While working with Kontakt's 4 KSP I created a script based on 
my book, that describes how placing instruments in a virtual room
(using sequencer and plug ins).

Due to technical limitations of Kontakt, only 40% of the book techniques 
could be realized in the script. But the results are quite fine.

*
Download the Stage Positionizer Script here
Get instructions here
*


----------



## lee (Dec 5, 2009)

I´m guessing this script isnt possible to create for use with K2?

/Johnny


----------



## MNovy (Dec 5, 2009)

The script uses K4 features like performance view
and the installed impulse responses.

So I guess it is not upward compatible. :oops:


----------



## lee (Dec 5, 2009)

So, does this script motivate a K2->K4 upgrade? Is it that good?


----------



## gmet (Dec 5, 2009)

Hi Mike,

Thanks for the offering.

I had a go at this a while back:
http://www.vi-control.net/forum/viewtopic.php?t=7867

Interesting to see your approach; I thought you might have used a bit of EQ and altered the early and late sizes of the ER depending on distance.

Regards,

Justin


----------



## MNovy (Dec 5, 2009)

Actually it was only a fun project,
which does not really meet the book contents.

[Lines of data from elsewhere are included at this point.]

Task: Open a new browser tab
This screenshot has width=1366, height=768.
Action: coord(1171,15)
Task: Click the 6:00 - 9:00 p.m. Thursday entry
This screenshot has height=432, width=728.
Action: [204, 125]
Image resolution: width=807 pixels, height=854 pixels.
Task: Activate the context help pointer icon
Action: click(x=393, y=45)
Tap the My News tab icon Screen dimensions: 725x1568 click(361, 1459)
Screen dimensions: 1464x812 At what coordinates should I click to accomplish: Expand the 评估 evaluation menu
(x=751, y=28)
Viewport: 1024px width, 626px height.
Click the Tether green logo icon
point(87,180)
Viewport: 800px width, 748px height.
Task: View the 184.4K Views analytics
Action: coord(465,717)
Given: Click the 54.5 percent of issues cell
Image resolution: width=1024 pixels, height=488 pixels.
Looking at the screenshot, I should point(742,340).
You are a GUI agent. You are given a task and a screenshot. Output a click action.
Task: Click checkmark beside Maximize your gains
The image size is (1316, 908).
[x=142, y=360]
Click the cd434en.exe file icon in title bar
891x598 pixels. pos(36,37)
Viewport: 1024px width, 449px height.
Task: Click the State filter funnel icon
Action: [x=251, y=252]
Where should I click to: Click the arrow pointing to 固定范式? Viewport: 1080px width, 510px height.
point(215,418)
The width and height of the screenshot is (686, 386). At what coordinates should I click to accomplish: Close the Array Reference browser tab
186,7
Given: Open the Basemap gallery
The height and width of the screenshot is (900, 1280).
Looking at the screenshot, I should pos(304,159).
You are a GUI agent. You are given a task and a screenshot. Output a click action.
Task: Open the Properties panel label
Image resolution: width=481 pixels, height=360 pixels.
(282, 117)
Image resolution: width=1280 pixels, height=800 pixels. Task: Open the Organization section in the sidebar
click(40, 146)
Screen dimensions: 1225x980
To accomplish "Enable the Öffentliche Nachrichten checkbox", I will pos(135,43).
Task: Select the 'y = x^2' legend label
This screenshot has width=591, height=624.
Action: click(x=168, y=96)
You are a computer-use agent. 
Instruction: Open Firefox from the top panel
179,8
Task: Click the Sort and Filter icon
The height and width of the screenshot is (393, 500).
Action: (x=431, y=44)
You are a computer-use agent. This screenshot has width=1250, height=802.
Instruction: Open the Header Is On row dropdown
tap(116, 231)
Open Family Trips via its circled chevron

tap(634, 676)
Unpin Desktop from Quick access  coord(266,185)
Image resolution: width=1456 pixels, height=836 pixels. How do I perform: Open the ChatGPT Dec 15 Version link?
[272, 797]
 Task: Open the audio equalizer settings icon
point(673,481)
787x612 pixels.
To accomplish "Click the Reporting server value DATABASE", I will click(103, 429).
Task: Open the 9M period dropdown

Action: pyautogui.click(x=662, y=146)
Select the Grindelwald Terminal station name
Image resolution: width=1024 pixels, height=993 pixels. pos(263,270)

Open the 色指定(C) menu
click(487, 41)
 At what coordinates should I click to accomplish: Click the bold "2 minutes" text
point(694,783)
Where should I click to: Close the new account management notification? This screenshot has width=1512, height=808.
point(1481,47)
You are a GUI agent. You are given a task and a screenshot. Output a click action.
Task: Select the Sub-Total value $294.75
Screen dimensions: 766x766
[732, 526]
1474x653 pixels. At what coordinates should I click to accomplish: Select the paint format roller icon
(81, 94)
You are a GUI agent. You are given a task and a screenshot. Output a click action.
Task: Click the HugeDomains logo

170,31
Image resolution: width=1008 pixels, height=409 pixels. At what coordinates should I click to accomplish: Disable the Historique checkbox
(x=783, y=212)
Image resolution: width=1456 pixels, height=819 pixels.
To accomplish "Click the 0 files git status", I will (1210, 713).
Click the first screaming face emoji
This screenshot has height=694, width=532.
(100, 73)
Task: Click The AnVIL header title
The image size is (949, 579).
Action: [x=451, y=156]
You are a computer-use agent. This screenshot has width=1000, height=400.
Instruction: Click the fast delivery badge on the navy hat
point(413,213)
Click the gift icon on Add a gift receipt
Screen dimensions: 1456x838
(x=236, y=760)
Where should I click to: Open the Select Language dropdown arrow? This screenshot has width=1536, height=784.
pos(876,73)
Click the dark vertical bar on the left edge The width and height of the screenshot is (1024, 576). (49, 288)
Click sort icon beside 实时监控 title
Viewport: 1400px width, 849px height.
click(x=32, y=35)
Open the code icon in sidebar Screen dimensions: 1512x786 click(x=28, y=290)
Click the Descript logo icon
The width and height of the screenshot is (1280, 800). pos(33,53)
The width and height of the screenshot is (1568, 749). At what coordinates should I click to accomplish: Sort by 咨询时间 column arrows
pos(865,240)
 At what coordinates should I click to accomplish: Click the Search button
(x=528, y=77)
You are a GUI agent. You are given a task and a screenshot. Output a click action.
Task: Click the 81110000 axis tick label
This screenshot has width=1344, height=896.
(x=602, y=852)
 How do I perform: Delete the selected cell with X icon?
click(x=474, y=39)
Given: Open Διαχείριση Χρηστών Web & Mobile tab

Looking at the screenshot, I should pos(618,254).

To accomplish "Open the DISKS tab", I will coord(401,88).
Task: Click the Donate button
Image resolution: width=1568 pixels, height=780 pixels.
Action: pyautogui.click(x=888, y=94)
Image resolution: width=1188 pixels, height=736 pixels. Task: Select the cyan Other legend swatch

So the script is fine, but not perfect. 

You need a lot of things more to create a good depth.
Kontakt does not contain the neccessary tools for such an approach.

I personally use a a good setup in Cubase, which covers all acoustical subjects,
as described in mybook http://www.the-composers-approach.com/the-composers-approach_1_preview.php ((view an extract)).


----------



## gmet (Dec 5, 2009)

Hi Mike,

I hope you don't think I was being critical, as I certainly wasn't.

I am currently doing a Masters thesis on this very subject and have found your book (along with advice from many of this great forum members) to be a great resource.

When is Volume 2 coming out!

Regards,

Justin


----------



## Thonex (Dec 5, 2009)

Nicely done Mike!!

Andrew K


----------



## MNovy (Dec 13, 2009)

sorry for the delayed response...

Thanks for your comments!

Well, volume 2 is a bigger project which involves
a big recording studio and two orchestras.
Details will follow soon.


----------



## keelerstein (Jan 8, 2010)

Hi mike, have just purchased the The Composers Approach Vol 1, its fascinating stuff, many thanks.
Would like to get hold of the stage Positioning Script you wrote for kontakt, however the link seems to be broken. You couldn't kindly post up another link could you. 
Many thanks, Steve


----------



## keelerstein (Jan 8, 2010)

Err sorry, seemed to work that time :oops:


----------